▸ What is being asked: For this exercise, copy each line of the records that contains the word "will".

(Data for the task Opens)

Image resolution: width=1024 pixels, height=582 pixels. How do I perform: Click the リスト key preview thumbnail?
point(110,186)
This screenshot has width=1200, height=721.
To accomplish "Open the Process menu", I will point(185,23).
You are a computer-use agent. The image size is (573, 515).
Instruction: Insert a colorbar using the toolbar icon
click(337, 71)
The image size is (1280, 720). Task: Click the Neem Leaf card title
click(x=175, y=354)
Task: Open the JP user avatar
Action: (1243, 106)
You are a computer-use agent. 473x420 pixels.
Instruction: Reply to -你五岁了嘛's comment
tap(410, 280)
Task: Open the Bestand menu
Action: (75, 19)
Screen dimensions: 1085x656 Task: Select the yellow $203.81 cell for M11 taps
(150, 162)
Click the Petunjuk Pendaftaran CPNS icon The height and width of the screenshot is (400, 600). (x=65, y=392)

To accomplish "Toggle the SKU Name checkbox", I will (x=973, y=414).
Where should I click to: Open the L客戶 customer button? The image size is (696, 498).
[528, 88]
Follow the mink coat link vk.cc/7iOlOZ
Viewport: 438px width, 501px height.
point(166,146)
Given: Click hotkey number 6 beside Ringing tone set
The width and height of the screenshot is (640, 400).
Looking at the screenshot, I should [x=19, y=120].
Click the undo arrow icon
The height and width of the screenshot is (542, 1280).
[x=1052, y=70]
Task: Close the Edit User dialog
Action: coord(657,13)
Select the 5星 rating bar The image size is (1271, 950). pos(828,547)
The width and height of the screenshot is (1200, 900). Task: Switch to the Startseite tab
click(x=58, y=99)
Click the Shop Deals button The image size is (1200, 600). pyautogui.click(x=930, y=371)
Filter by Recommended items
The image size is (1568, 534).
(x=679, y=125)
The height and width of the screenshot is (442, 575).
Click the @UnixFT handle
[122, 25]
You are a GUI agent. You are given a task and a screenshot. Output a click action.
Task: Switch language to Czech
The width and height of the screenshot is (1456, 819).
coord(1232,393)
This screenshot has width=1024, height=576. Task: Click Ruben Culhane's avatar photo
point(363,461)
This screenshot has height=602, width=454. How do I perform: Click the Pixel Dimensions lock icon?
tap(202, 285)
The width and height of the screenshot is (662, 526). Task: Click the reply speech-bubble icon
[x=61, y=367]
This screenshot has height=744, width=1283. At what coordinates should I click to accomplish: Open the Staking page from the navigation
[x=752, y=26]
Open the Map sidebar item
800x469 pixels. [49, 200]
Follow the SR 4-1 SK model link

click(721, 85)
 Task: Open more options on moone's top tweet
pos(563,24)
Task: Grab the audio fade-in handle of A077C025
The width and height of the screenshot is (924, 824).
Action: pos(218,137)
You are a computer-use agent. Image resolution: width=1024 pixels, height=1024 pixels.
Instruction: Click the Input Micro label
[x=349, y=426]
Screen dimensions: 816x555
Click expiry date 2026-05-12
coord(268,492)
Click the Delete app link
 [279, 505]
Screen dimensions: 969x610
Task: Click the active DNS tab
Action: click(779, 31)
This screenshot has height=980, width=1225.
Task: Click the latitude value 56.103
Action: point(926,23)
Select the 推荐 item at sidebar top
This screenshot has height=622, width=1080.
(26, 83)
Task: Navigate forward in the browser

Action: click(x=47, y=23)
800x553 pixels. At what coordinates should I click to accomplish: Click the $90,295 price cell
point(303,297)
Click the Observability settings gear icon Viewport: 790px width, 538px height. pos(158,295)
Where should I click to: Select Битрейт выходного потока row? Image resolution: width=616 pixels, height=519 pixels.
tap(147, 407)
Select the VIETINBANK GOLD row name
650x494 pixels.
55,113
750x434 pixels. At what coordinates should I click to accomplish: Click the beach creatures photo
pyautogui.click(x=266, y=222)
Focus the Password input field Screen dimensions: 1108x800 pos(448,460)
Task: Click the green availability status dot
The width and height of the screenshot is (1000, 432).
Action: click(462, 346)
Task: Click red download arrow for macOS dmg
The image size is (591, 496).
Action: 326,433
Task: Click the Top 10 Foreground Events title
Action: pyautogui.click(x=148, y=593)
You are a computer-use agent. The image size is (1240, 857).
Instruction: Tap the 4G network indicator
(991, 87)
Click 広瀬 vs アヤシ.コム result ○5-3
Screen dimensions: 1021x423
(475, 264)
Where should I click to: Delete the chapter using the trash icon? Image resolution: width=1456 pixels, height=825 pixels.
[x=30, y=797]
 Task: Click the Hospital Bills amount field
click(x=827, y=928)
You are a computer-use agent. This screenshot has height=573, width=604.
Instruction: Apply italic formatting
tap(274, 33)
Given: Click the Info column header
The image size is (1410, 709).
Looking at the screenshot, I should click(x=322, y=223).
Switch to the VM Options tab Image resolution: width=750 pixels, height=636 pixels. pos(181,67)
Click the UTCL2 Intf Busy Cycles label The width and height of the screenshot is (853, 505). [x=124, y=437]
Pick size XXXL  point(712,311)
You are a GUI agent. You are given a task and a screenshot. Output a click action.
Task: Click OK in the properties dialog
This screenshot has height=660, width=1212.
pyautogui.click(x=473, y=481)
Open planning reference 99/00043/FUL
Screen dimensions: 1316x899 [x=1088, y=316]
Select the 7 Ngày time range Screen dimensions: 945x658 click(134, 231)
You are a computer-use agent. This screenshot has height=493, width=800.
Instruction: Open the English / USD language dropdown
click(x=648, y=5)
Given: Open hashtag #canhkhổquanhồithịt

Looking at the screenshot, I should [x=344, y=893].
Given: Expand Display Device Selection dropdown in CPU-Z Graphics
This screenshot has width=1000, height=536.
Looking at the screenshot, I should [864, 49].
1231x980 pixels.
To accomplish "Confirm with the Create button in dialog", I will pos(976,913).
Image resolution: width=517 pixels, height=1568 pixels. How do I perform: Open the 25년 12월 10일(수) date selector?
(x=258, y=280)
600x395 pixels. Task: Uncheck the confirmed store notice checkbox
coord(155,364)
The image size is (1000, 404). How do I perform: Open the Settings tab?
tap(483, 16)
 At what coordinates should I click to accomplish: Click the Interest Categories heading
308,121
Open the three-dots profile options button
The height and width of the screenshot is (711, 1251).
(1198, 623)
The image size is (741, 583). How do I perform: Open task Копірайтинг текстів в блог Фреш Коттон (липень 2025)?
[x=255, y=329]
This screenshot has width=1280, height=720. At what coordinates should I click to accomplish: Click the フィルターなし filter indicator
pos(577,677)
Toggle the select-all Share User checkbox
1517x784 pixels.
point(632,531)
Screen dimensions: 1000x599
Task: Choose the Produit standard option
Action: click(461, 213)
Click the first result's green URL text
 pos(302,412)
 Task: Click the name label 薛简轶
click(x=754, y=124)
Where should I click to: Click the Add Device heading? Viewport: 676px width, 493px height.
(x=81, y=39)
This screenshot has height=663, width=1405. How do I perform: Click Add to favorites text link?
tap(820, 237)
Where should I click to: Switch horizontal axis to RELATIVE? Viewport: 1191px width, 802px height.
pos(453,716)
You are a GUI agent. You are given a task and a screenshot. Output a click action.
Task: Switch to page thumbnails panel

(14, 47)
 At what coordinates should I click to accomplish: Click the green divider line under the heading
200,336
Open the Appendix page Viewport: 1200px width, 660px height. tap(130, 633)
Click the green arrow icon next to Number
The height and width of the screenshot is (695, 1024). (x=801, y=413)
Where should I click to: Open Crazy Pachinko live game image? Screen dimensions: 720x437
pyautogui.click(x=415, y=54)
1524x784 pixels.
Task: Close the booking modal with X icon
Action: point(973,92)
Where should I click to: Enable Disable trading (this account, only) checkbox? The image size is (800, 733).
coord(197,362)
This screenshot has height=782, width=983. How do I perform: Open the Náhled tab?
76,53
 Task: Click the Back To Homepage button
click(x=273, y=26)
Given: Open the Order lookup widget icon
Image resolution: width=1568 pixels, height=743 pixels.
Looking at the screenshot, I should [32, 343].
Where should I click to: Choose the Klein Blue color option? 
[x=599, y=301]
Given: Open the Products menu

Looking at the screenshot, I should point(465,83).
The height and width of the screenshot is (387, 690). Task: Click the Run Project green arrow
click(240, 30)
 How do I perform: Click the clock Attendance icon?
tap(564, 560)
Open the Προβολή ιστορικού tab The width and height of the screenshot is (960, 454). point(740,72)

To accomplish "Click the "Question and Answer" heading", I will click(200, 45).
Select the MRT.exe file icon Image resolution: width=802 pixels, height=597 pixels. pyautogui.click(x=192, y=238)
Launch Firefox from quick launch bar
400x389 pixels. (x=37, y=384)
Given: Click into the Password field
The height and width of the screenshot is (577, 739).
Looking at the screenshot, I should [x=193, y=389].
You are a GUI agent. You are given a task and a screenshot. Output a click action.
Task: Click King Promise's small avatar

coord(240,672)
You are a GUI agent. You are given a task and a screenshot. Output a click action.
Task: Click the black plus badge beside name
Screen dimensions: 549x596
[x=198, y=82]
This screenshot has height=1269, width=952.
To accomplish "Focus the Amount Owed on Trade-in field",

(Data for the task Closes)

▸ Answer below:
To accomplish "Open the Process menu", I will point(185,23).
To accomplish "Toggle the SKU Name checkbox", I will (x=973, y=414).
To accomplish "Confirm with the Create button in dialog", I will pos(976,913).
To accomplish "Click the "Question and Answer" heading", I will click(200, 45).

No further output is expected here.